### Task brief
Transcribe, without alteration, the line that includes "Screen dimensions: 571x357" and each line after it until the records end, omitting all that precede it.
-*-
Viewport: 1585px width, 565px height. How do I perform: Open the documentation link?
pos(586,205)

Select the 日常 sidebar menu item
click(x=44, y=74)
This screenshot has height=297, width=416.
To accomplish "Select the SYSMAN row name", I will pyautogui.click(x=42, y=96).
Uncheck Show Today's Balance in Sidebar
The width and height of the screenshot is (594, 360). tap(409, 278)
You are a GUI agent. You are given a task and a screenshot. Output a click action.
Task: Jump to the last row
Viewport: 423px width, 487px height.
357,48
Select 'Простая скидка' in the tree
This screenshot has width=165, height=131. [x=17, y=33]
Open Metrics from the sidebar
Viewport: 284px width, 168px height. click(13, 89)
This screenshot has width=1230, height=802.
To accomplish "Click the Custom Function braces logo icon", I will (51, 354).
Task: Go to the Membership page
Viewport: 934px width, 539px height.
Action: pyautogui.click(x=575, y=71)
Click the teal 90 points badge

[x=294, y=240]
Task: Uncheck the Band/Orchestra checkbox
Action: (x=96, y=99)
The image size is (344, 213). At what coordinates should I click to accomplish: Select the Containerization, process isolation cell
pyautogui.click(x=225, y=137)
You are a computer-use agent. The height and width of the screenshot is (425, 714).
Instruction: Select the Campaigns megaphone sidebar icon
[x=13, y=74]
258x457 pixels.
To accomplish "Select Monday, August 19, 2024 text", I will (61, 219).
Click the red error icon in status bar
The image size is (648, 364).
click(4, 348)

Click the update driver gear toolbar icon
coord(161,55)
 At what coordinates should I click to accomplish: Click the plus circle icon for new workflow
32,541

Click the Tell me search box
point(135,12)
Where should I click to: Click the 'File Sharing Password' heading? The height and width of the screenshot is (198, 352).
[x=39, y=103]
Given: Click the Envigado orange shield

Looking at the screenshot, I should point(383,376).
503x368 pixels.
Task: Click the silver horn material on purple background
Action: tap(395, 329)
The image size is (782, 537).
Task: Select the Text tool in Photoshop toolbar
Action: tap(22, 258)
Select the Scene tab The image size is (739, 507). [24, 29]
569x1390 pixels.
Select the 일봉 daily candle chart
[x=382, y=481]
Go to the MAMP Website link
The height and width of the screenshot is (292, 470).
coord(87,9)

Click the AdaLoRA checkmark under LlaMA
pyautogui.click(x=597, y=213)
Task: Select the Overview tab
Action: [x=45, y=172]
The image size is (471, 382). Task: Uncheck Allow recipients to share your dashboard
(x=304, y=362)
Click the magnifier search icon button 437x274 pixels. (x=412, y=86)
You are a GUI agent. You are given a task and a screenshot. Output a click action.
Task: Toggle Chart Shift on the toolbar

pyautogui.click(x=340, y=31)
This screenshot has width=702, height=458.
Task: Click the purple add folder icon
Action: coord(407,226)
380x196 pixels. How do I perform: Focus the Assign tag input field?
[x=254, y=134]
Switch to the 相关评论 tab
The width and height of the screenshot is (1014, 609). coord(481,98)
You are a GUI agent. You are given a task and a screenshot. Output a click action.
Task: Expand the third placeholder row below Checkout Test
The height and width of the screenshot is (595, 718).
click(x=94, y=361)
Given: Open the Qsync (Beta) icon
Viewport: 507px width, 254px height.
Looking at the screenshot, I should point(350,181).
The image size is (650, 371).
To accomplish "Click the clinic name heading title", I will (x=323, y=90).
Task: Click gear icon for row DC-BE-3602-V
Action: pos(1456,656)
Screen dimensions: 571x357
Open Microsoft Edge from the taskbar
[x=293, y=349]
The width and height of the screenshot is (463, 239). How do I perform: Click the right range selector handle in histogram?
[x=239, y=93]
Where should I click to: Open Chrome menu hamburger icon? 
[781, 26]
-*-
### Solution to the problem
Screen dimensions: 571x357
Open Microsoft Edge from the taskbar
[x=293, y=349]
The width and height of the screenshot is (463, 239). How do I perform: Click the right range selector handle in histogram?
[x=239, y=93]
Where should I click to: Open Chrome menu hamburger icon? 
[781, 26]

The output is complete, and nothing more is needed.